__What to work on__. Please gather every line of the entries below that contains the string "computer". Case counts.

[Dataset entries]
----------------------------------------

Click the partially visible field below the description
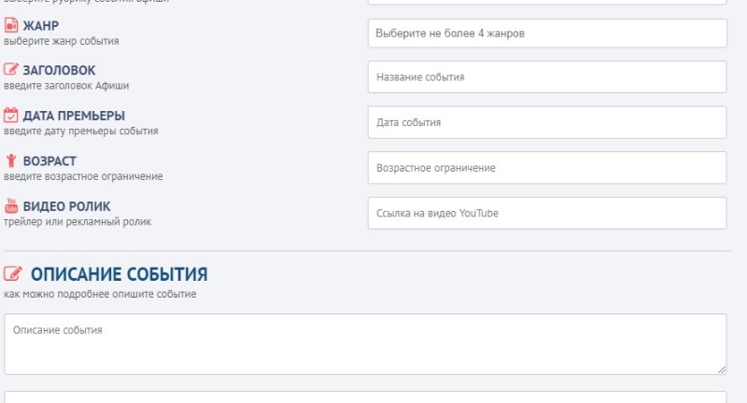 (x=364, y=397)
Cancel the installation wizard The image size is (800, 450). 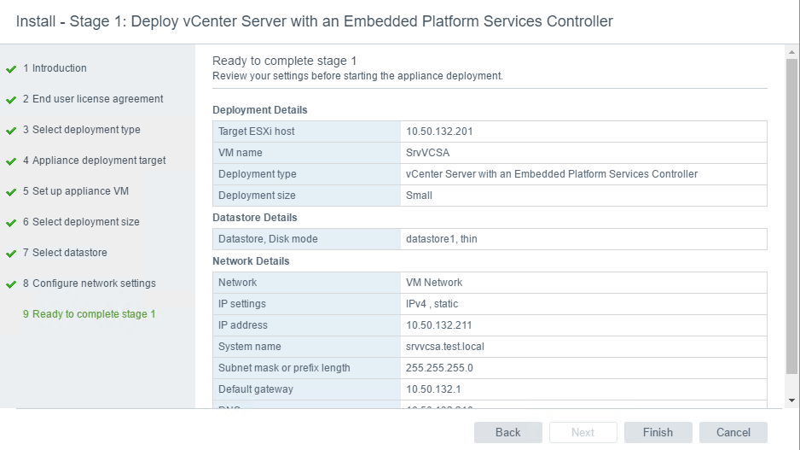pyautogui.click(x=733, y=433)
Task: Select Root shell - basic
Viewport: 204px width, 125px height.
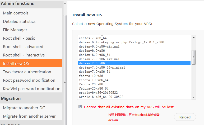Action: pos(19,38)
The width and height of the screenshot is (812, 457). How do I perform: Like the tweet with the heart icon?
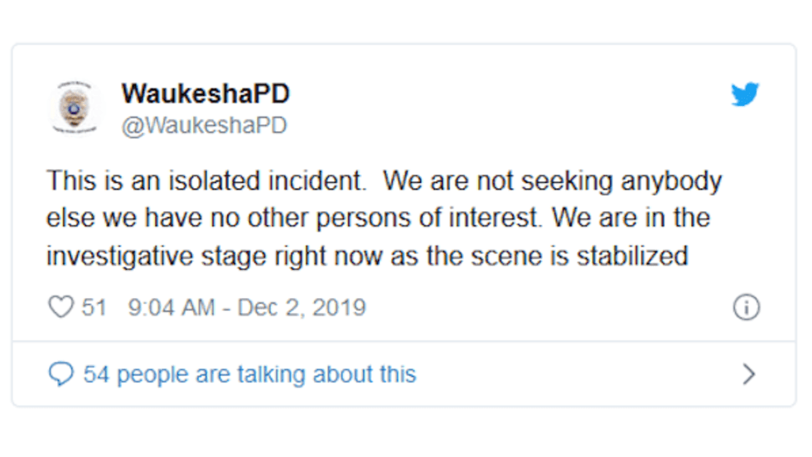click(x=60, y=307)

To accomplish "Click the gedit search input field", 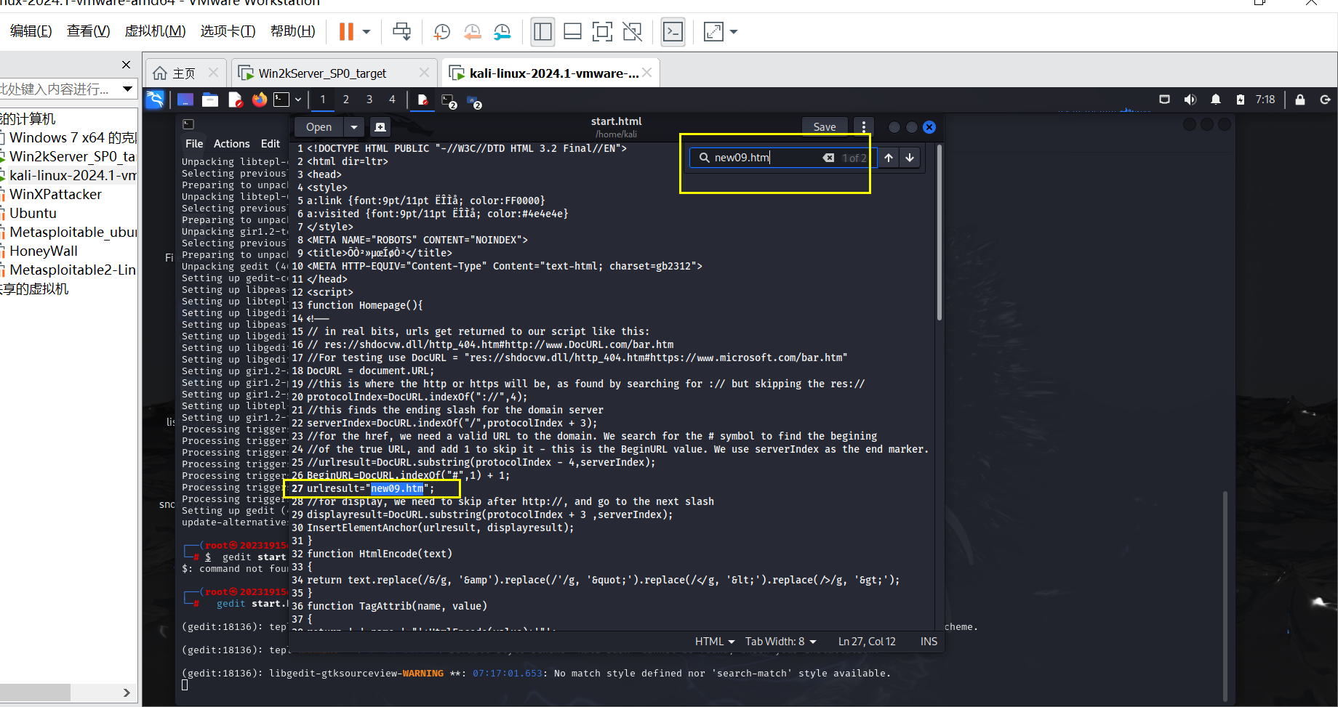I will point(764,158).
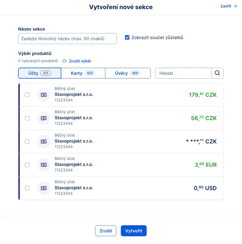The width and height of the screenshot is (242, 244).
Task: Uncheck Zobrazit součet zůstatků checkbox
Action: pos(127,37)
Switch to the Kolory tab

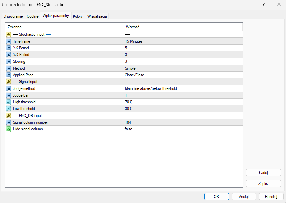click(78, 16)
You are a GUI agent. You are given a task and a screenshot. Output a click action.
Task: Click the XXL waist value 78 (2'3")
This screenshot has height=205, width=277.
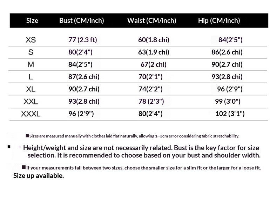(x=151, y=101)
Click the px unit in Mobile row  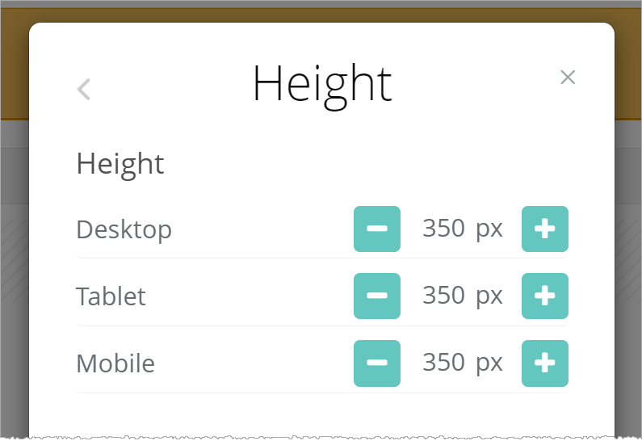489,364
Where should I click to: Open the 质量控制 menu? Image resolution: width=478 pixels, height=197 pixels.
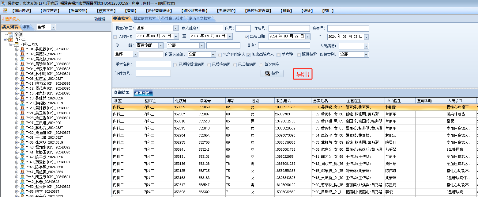[x=79, y=11]
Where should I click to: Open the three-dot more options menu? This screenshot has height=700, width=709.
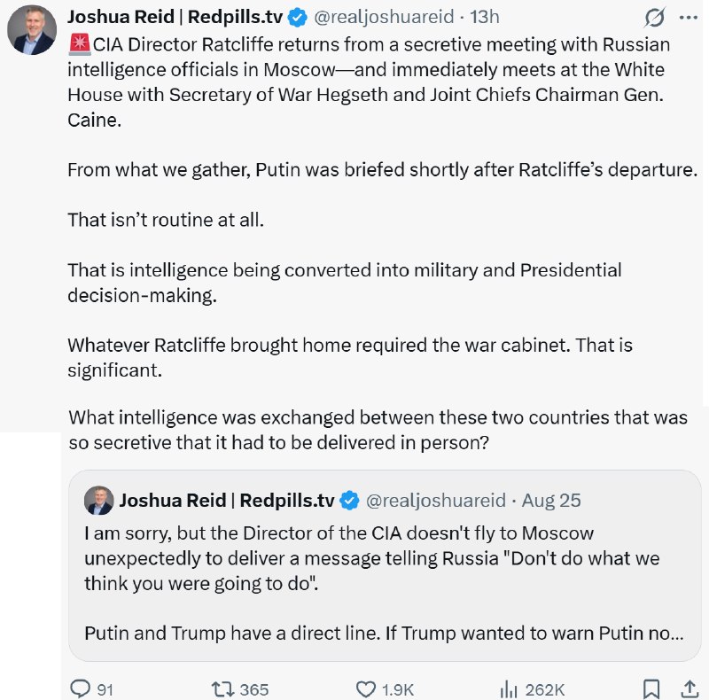tap(689, 18)
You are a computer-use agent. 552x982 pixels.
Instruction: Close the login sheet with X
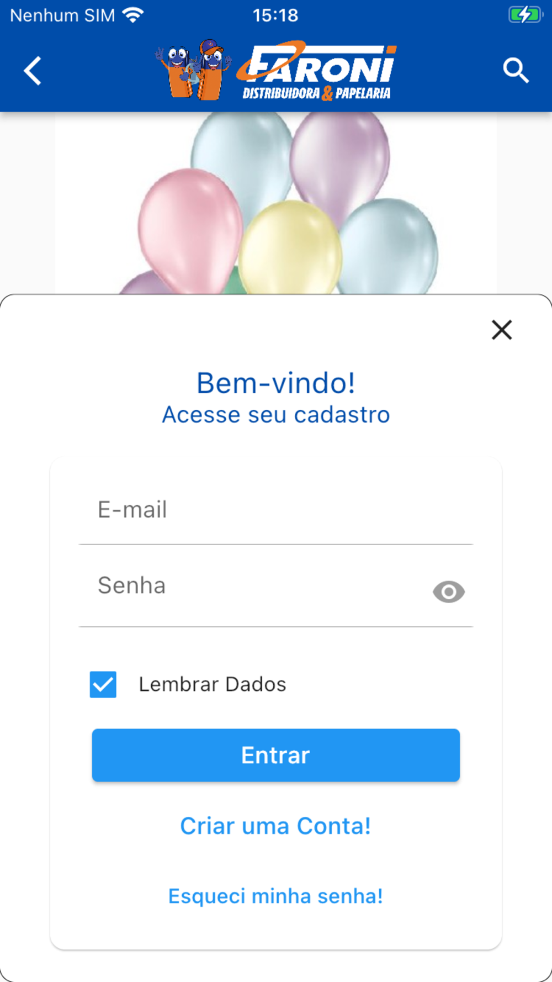(502, 330)
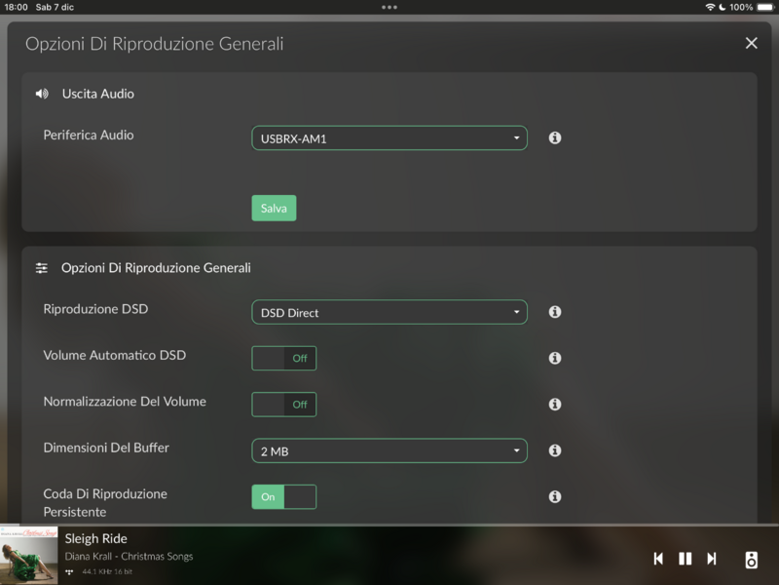Pause the Sleigh Ride playback

click(x=685, y=559)
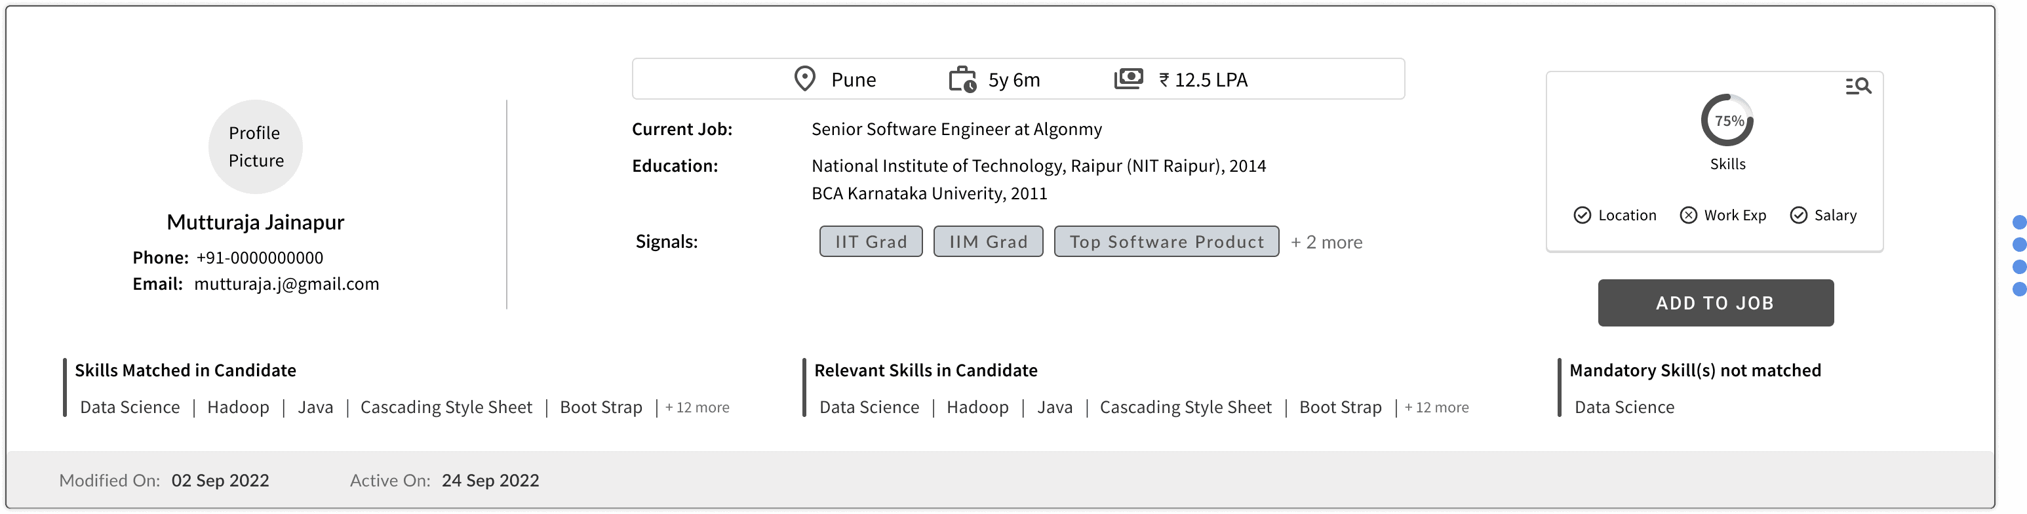This screenshot has height=514, width=2027.
Task: Click the email mutturaja.j@gmail.com
Action: [286, 284]
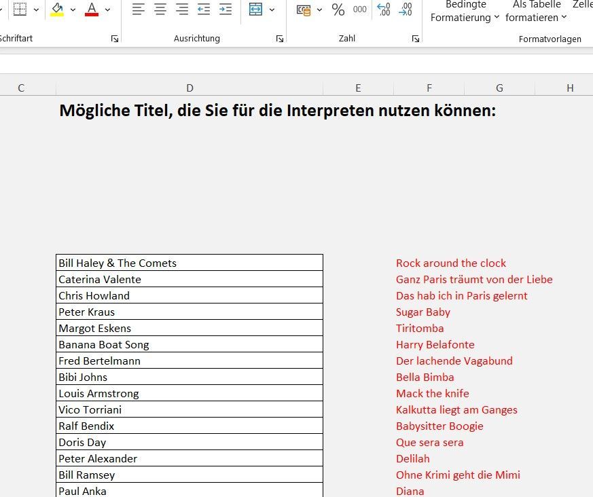Image resolution: width=593 pixels, height=497 pixels.
Task: Open the border style dropdown
Action: tap(35, 10)
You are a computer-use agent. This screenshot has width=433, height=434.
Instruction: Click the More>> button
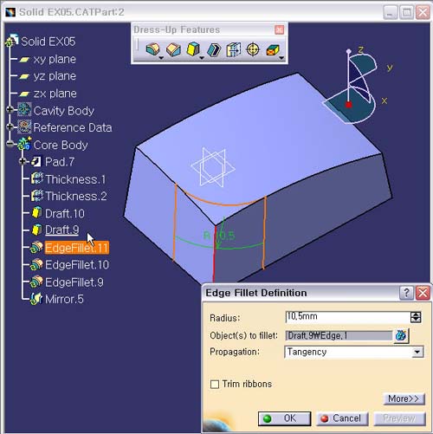click(x=404, y=398)
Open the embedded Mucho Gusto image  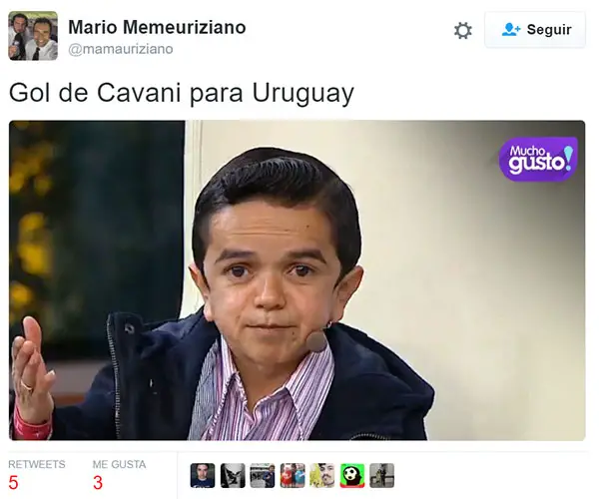click(x=298, y=280)
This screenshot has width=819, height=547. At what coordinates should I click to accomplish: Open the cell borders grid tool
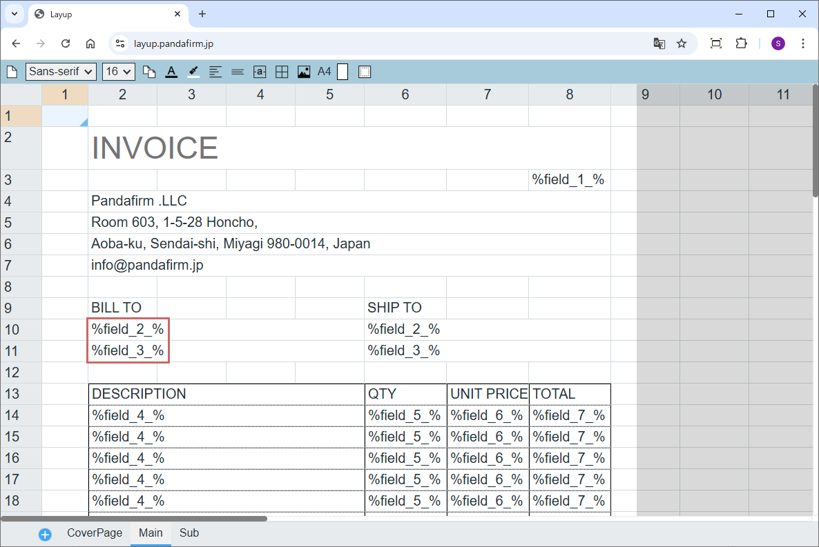click(x=282, y=72)
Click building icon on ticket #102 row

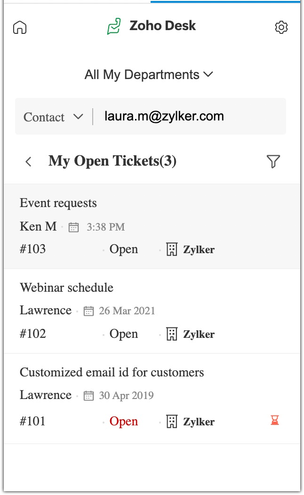click(172, 334)
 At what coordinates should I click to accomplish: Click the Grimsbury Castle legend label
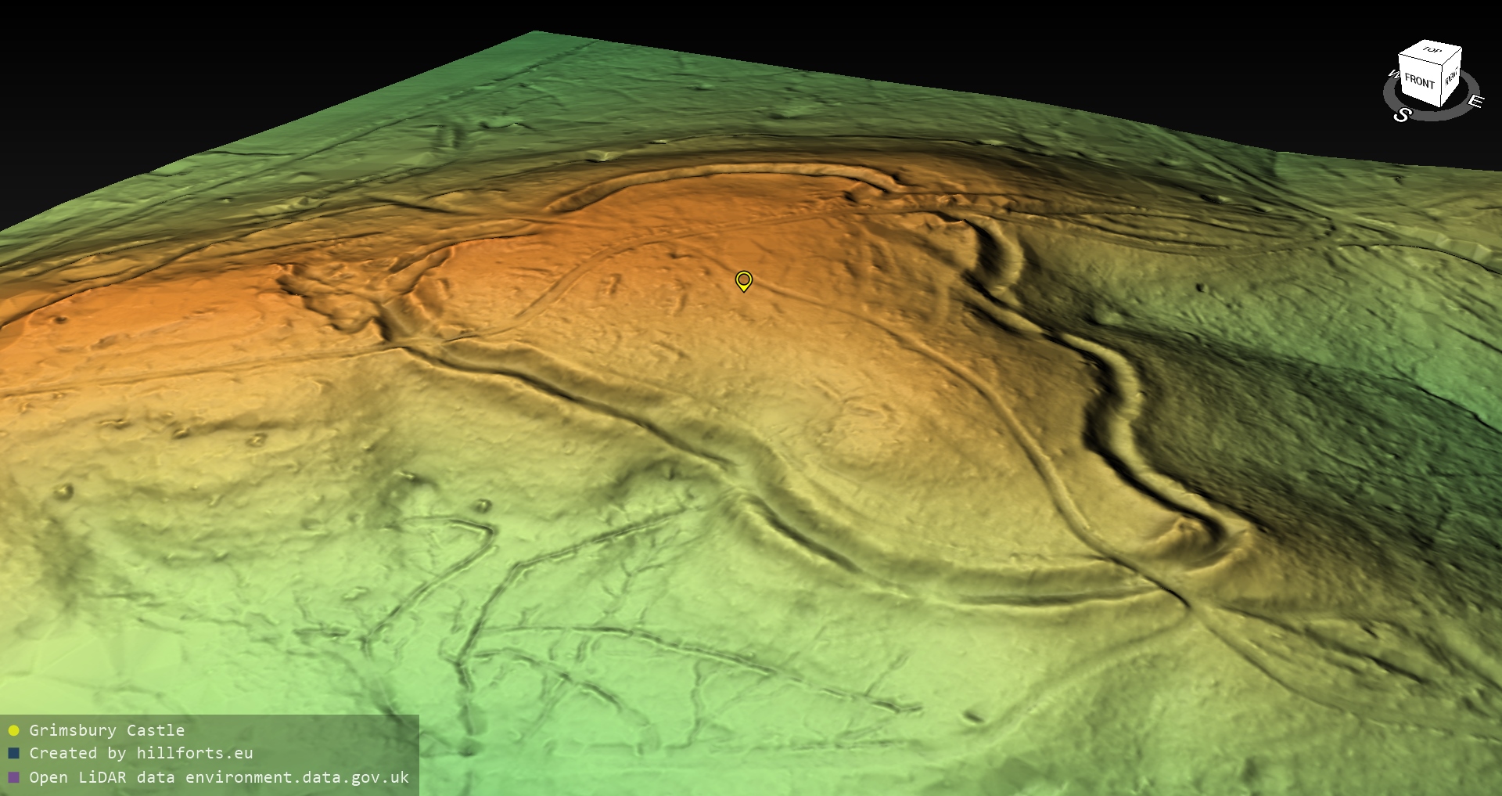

----------------------------------------

__Full answer__.
You are a computer-use agent. 552x982 pixels.
You are a computer-use agent. This screenshot has width=433, height=434.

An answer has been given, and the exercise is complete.